The brand originated as a notions store started by Hikotaro Omura in 1662 in what is now Tokyo. Centuries later, the business had become part of Japan’s largest department store chain under a subsidiary of the 500-company conglomerate Tokyu Group.
Hawaii was Tokyu’s first expansion of its department store business outside Japan in 1959 when Shirokiya opened as one of the first tenants in Ala Moana’s initial phase.
The retailer offered customers Japanese merchandise from 5-cent chopsticks to a $4,000 ceremonial teahouse amid departments for electronics, toys, clothes, cosmetics, jewelry, food and more. Shirokiya also put on cultural fairs showcasing the sights, sounds and food of different prefectures in Japan.
Shirokiya added two more Hawaii stores in the 1970s and 1980s at Pearlridge Center and on Maui. Then in 2000, Tokyu announced plans to sell the three stores after closing all its other department stores inside and outside Japan.
Local analysts at the time saw little prospect for anyone buying and running the Hawaii stores, and the Pearlridge and Maui stores closed in 2001. But local managers saved the money- losing Ala Moana store, which had annual revenue around $35 million, by arranging a purchase for $1.
After two reconfigurations of the store at the mall’s Diamond Head end, the new owners executed plans in 2016 to create the Village Walk concept in a new Ewa wing expansion.
Village Walk cost about $40 million and included an 800-seat food court with 50 vendors and five beer stations as well as traditional Japanese product shops mixed with other offerings in an atmosphere designed to resemble a shopping alley in Kyoto when it was Japan’s imperial capital.
Shirokiya’s owners and investors, led by longtime Hawaii real estate developer Takeshi Sekiguchi, who opened Vintage Cave in 2012 and added a second restaurant in 2016 at a cost of $10 million, expected the new retail concept to roughly triple Shirokiya annual sales to over $100 million.
In one of its letters to the mall’s owner, Shirokiya said it wasn’t able to reap expected benefits of the Village Walk and Vintage Cave ventures.

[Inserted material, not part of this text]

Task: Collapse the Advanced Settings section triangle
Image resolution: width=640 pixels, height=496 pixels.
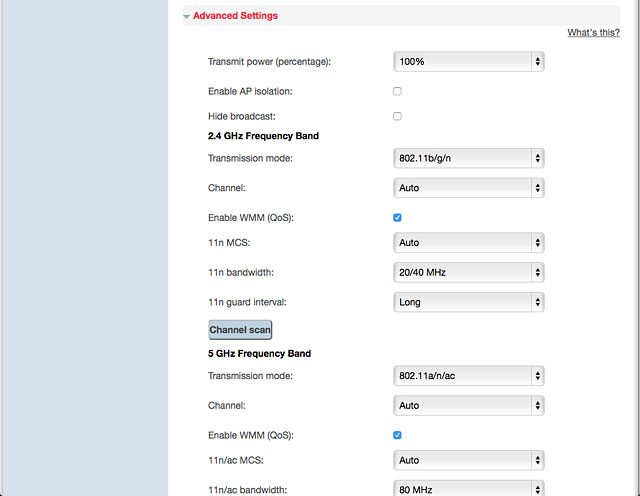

Wilson said the mall, which now has only two remaining original tenants — Longs Drugs and Foodland — is in preliminary discussions regarding the future of Shirokiya’s space.
SHIROKIYA TIMELINE
>> 1662: Established as a notions store in Edo (now Tokyo).
>> 1958: Acquired by Tokyo-based conglomerate Tokyu Corp.
>> 1959: First store outside Japan opens at Ala Moana Center’s initial Ewa phase near Sears.
>> 1961: Celebrates 300th anniversary as Japan’s oldest retailer.
>> 1966: Enlarged store opens in new Diamond Head phase of Ala Moana.
>> 1973: Maui store opens at Kaahumanu Shopping Center.
>> 1979: Waikiki boutique store opens in the Tokyu-owned Hawaiian Regent Hotel.
>> 1981: Pearlridge Center store opens on Oahu.
>> 2000: Tokyu announces effort to sell three remaining Hawaii stores.
>> 2001: Local managers buy Ala Moana store for $1 after other stores close.
>> 2016: Japan Village Walk concept opens in place of department store.
>> 2020: Japan Village Walk closes amid coronavirus pandemic restrictions.
>> 2021: Ala Moana owner sues to recover unpaid rent after terminating Shirokiya’s lease.